Hâkim, “fehim” olmalıdır. Hâkimin anlayışlı ve zeki olanı hâkimdir. Olayları çabuk kavrar. Hâkim, toplumu oluşturan herkesten farklı düşünür. İnsanlara karşı anlayışlıdır. Böylece farklılık yaratabilir. Yorumları bu nedenle toplumun genelinden farklıdır. Hâkim, bu farklılıklara hakîmse hâkim olur.
Hâkim, “müstakim” olmalıdır. Doğru kişi olarak kabul edilir. Dışarıdan etkilenmemeli ve dış baskılara kapalı olmalıdır. Bu bağımsız olmanın karakteristik sonucudur. Kişisel görüşlerini ve tercihlerini kararlarına yansıtmamalıdır. Hâkim, yansızdır.
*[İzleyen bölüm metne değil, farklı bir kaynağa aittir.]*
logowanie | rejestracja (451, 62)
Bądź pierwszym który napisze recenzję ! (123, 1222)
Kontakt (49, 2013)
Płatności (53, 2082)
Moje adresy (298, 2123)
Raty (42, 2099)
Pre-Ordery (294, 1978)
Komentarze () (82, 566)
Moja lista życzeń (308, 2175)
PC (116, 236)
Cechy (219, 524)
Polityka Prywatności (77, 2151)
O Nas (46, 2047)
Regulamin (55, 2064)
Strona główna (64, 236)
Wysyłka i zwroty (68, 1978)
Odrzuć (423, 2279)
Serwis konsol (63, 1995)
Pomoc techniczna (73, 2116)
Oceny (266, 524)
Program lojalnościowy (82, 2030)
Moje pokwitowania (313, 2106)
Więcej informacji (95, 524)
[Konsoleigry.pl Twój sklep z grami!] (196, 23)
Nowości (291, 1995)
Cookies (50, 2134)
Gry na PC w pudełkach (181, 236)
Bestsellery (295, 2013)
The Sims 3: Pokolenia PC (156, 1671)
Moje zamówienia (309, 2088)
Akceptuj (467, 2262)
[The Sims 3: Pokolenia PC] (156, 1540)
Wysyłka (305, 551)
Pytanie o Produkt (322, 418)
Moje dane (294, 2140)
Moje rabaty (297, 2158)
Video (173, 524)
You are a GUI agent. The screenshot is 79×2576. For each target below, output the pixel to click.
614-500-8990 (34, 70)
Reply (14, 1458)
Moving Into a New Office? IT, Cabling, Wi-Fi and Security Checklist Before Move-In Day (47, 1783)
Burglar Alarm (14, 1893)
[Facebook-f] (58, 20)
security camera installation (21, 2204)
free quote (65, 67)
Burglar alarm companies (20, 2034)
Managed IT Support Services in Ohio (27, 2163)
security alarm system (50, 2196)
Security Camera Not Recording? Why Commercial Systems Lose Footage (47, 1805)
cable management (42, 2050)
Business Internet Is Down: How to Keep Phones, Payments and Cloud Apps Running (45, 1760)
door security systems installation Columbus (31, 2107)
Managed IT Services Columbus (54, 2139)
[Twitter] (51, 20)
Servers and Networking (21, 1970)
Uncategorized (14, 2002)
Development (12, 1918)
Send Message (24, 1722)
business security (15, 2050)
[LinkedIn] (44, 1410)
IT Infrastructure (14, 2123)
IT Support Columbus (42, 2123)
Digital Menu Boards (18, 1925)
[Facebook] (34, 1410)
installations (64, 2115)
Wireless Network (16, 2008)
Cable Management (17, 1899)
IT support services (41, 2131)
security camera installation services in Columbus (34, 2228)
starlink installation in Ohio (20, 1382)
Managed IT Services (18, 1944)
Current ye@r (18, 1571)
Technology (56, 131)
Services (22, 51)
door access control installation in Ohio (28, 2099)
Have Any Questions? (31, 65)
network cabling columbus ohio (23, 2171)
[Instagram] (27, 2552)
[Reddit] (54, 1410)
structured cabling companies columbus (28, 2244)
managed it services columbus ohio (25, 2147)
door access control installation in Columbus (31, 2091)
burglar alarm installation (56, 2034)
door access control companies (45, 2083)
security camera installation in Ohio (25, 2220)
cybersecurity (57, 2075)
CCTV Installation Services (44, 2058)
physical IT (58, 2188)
Yargılanan kişilere ve topluma karşı görünümü dahi yansız olmalıdır.
Hâkim, “emin” olmalıdır. Korkusuz ve korkmaz kimsedir. İnanan ve kendine güvenen kimse olmalıdır. Çünkü sanıkların adil yargılanma hakkı hâkimin emin ve güvenilir olanına emanet edilmiştir. Vatandaşlar, adaleti hâkimden bekler. Kendini ona emanet eder. Hâkimin, emin ve güvenilir olduğunu ve onun adalete hakîm olduğunu bilir. Emanet eden yanılırsa önce yargı çöker. Yargı çökerse herkes altında kalır. Dağıtacağı adalete hakîm olamayan hâkimler “emin” değillerse, çöken çatının altında önce hâkimler kalır.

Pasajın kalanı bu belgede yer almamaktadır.